Best Business

Personal vs Business Banking

Do I Need a Business Bank Account?

Editorial Team

While using your personal bank account to manage your business finances might be a more convenient way of running your business, there are times when you have to separate your business income from your personal money.

Depending on your business structure, having a bank account is not necessarily a legal requirement but a good idea for most businesses, as there are many benefits to having a business bank account.

Can I use my personal account for my business?

A personal bank account and a business bank account share many similarities. But there are a few key differences that are worth considering.

The main difference is your personal account caters to your needs as an individual, as it offers features to help you manage your personal finances and allows you to receive and pay out money in your name only.

A business bank account, on the other hand, allows you to receive and pay out money in your company’s name.

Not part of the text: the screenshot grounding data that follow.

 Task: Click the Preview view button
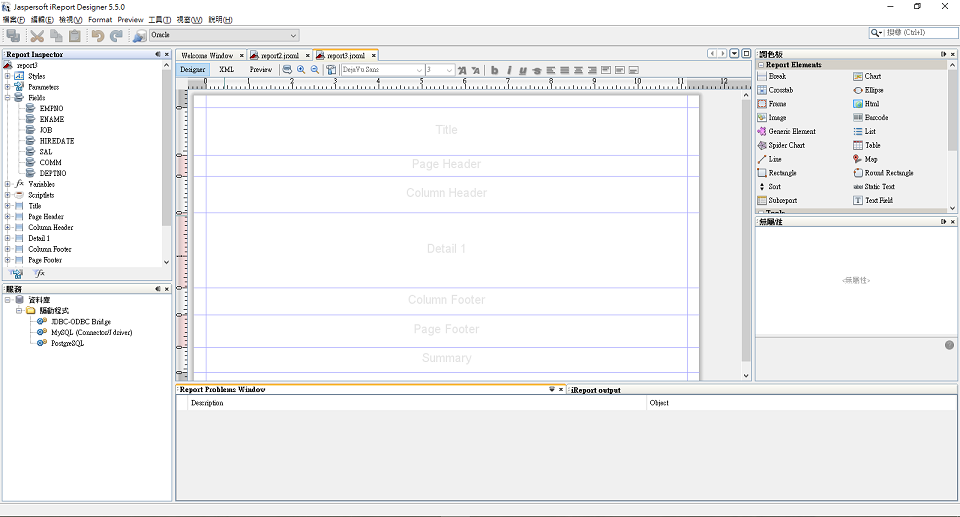click(260, 70)
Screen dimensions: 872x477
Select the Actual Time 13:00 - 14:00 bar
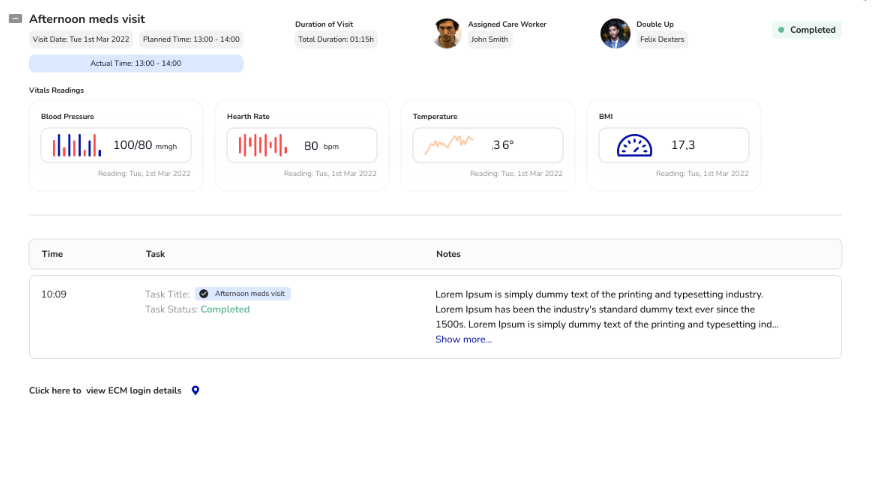(136, 63)
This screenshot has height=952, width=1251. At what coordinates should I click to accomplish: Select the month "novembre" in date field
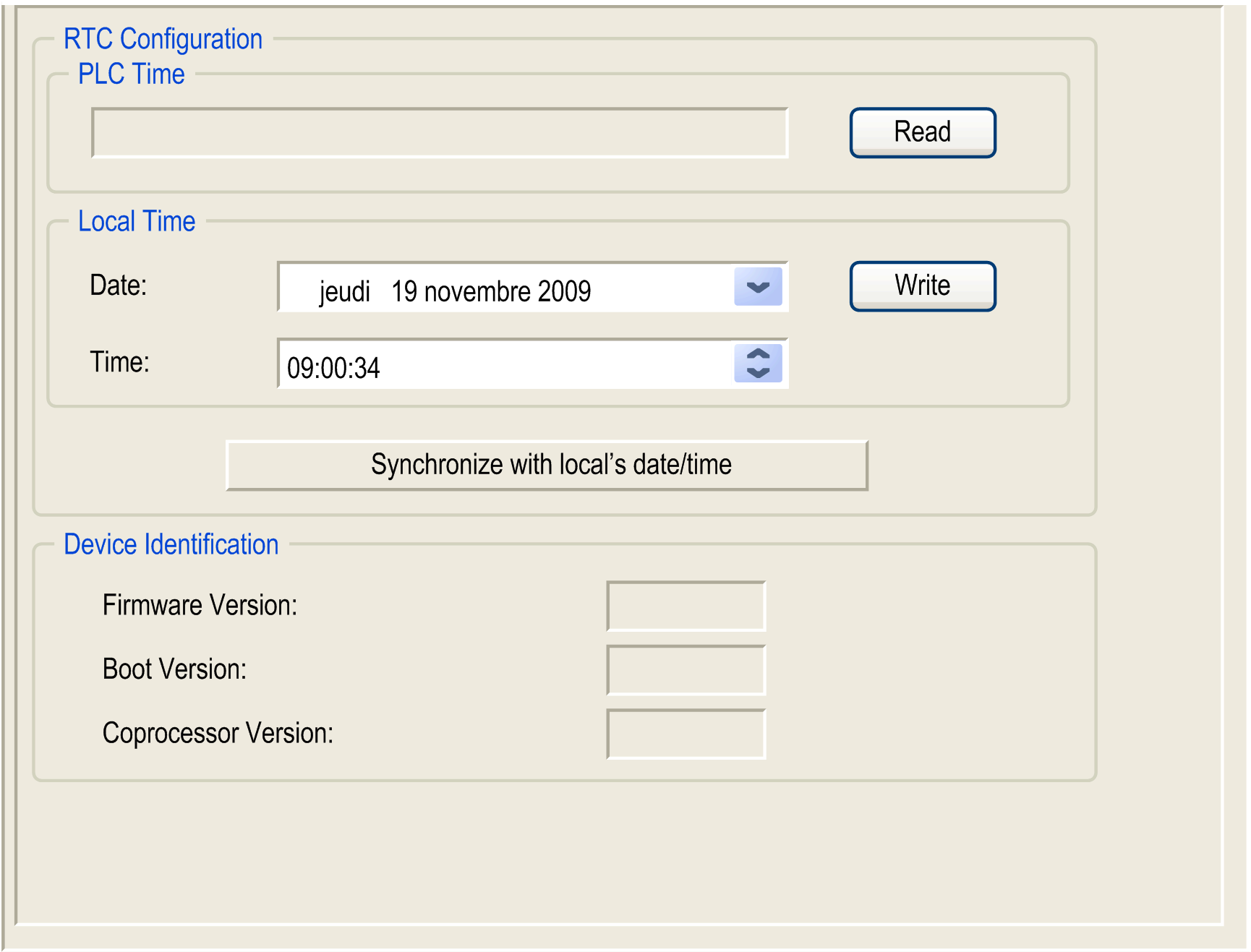477,292
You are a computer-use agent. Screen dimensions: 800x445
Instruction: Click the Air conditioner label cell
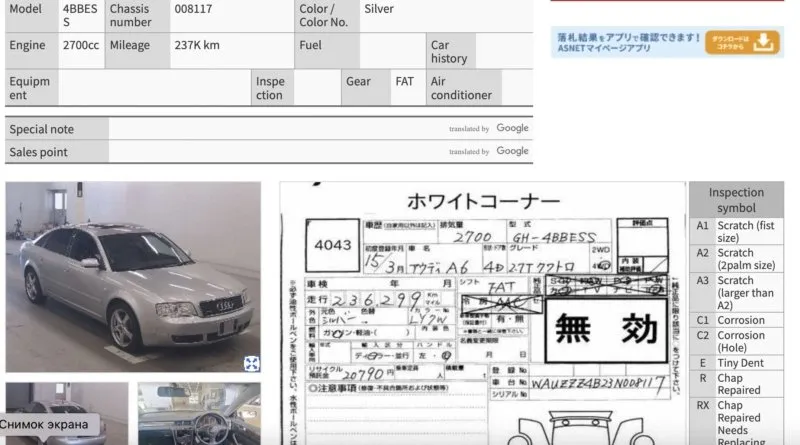pos(461,88)
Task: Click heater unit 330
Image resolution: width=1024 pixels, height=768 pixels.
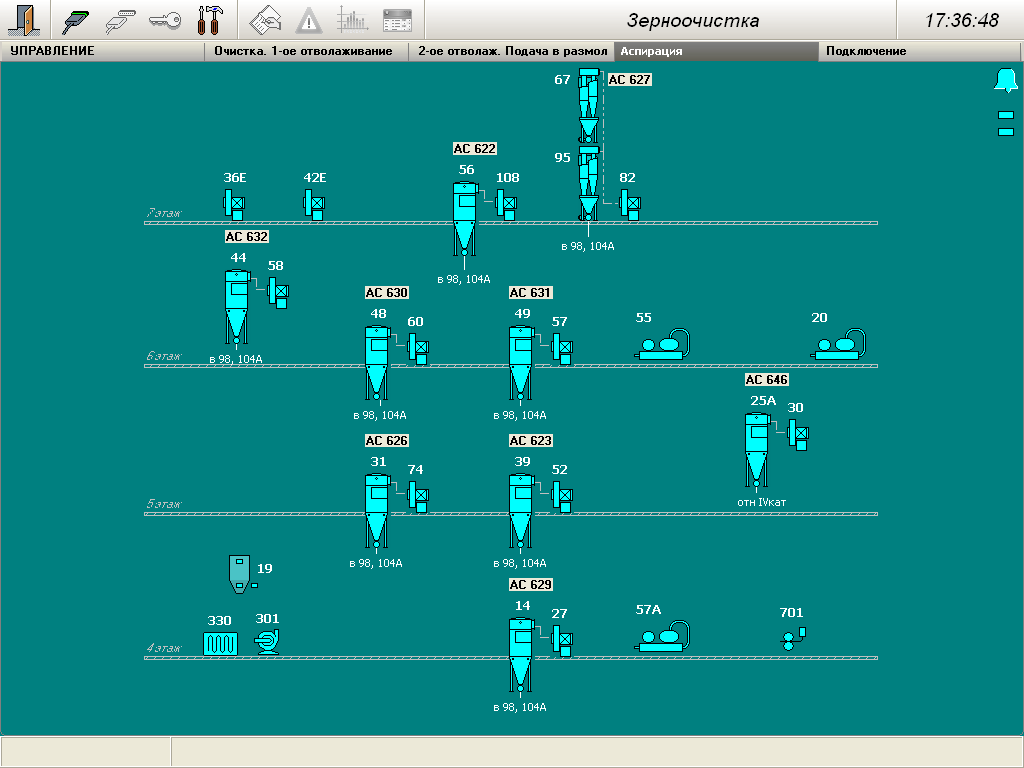Action: (x=220, y=643)
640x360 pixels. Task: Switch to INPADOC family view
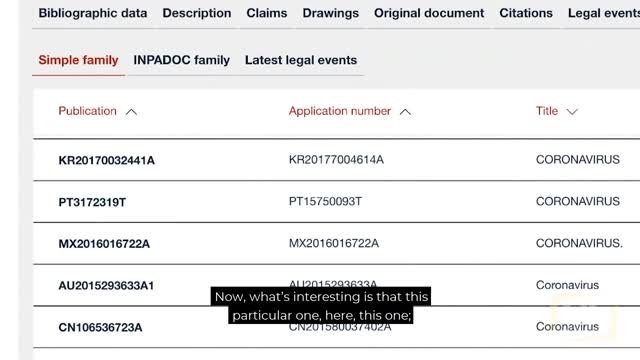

This is particularly important if you have registered your business with HMRC.

Business bank accounts will provide features that are designed for business use, such as integrations for accounting, payroll, and invoicing.

Compared to personal customers, businesses tend to have more transactions which is why banks usually charge a monthly fee or per transaction. This tends to be a small fee but varies between providers with many offering a better deal depending on your business type.

Pros and cons of business bank accounts

There are many pros and cons to having a business bank account compared to using your personal account. The main advantage is you can keep your business and personal finances separate, however, this can come at a cost depending on which provider you choose.


Having a business account separate from your personal account can have many benefits:

  • Separate your finances - Have all your business finances in one place so you do not have to sort through your personal and business transactions.
  • Automation - Expense categorisation, accounts management, and integrations with your accounting software can make taxes much simpler.
  • Access business financial products - Apply for loans, credit cards, and overdrafts.
  • Build up credit - many banks will look at your credit when considering if you are eligible for business finance support.
  • Appear more professional - clients prefer to make payments into a separate business account.


Whilst most businesses will benefit from a separate business account, for some, there are disadvantages to consider:

  • Fees - Business accounts are not necessarily free and can charge you a monthly fee. In addition, you may have to pay extra for cash deposits, withdrawals, and transactions.
  • More to manage - Although separating your business finances can be advantageous, using multiple apps if you're with different banks, different account numbers, statements and cards can be a drawback depending on which provider you choose

What are the features of a business bank account?

The most common business bank account features are deposits/withdrawals, bank transfers, standing orders, direct debits, mobile app, and online banking.

We have put together a list of features you should consider when comparing for a business bank account:

  • Account fee - it is standard for most business bank accounts to charge a monthly account fee, though many banks offer free accounts or trials for new, switching, or small businesses.
  • Everyday banking - will you be handling lots of cash & cheques? Or will the majority of your activity be online transactions? Traditional banks could be best for the first choice, while an online bank makes more sense for the latter.
  • Accounting software - many bank accounts also allow for simple integration with popular accounting & bookkeeping tools allowing you to do everything from one place.
  • Bad credit - bad personal credit history can affect your business bank account application, though there are some providers that don't require credit checks and specialise in bad credit accounts.
  • International banking - trading abroad can be expensive on standard accounts, there are some specific multi-currency accounts that allow you to hold & trade in different currencies.
  • Overdraft facility - an overdraft could help with tight cashflows or as a safety net just in case.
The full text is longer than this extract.